As you can see, there really isn't that much to it. The consumer implements the "accept" method that is specified by the Java Consumer interface. The accept method simply receives a object of type "SimpleTriangle" and does whatever processing is required for a particular application. In this case, it simply counts how many times it is called and computes a running sum of the area of each triangle in the associated TIN.

Earlier, I said that the Tinfour TIN classes do not include explicit instances of triangle objects. That's completely true. In this case, the instances of SimpleTriangle are constructed on-the-fly by Tinfour's internal processing. The consumer shown above will loop through each triangle in the Delaunay Triangulation.

Now let's look at the application code that invokes the consumer.

IncrementalTin tin = new IncrementalTin(1.0);
List<Vertex> vertexList = TestVertices.makeRandomVertices(100, 0);
tin.add(vertexList, null);

TriangleConsumer consumer = new TriangleConsumer();
TriangleCollector.visitSimpleTriangles(tin, consumer);

System.out.format("Number of triangles  %4d%n", consumer.nTriangles);
System.out.format("Total area:          %7.2f%n", consumer.sumArea);

For the example, I created a set of 100 vertices at random and used them to populate an instance of the IncrementalTin (which embodies a DelaunayTriangulation). I then constructed an instance of the TriangleConsumer class introduced above and passed it into the TriangleCollector.

The "visitSimpleTriangles" method loops through each triangle in the Tinfour TIN, constructs a SimpleTriangle object to pass into the TriangleConsumer's "accept" method, and then returns control to the main application code. At that point, the example prints the results:

    Number of triangles   186
    Total area:             0.92

The mathematician Boris Nikolaevich Delaunay, for whom the Delaunay Triangulation is named, demonstrated that for a Delaunay Triangulation containing sufficiently large number of vertices, N, the number of triangles in the triangulation is roughly 2N. 100 vertices isn't a particularly large number, but we can see here that the number of triangles does approach 2N. Just out of curiosity, I also tried running the example above with a larger number of vertices: 100000.
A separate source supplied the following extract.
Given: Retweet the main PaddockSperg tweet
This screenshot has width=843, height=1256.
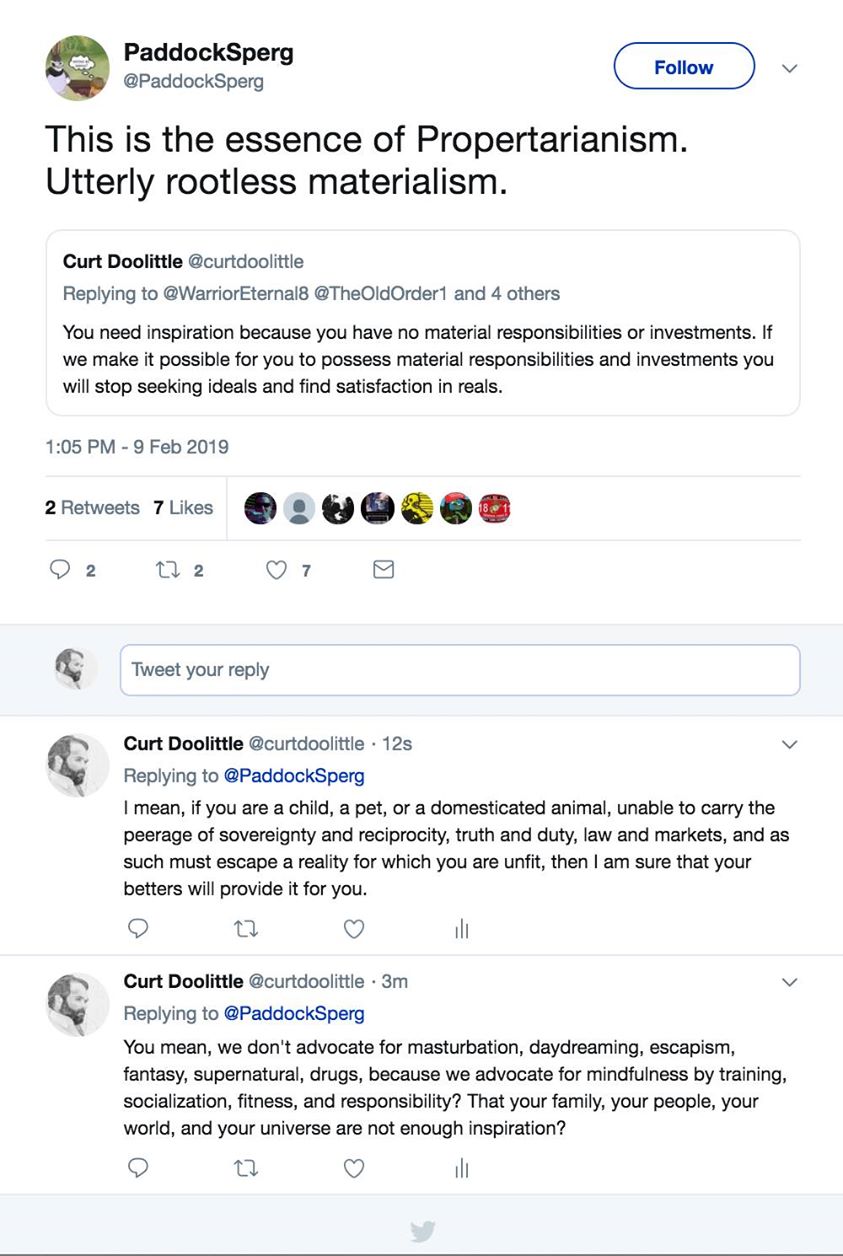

    Number of triangles  199968
    Total area:             1.00

As you can see, the ratio of vertices to triangles does indeed become closer to a factor of two as the number of vertices grows.

Conclusion

One thing that you don't see in the example code above is the complexity of the code needed to loop through the set of triangles that comprise the TIN. At the beginning of this wiki article, I described the TriangleCollector implementation as "elegant". Its ability to encapsulate complexity and present a developer with a simple Application Programmer Interface (API) is just what I was referring to when I used that term.

You can find further, more ambitious use of the TriangleCollector in some of the other code examples in the Tinfour project. Again, the Lake Volume Example demonstrates a real-world application of the collector. Beyond that, the collector is useful for graphics and rendering applications, surface analysis, and a host of other spatial analysis applications.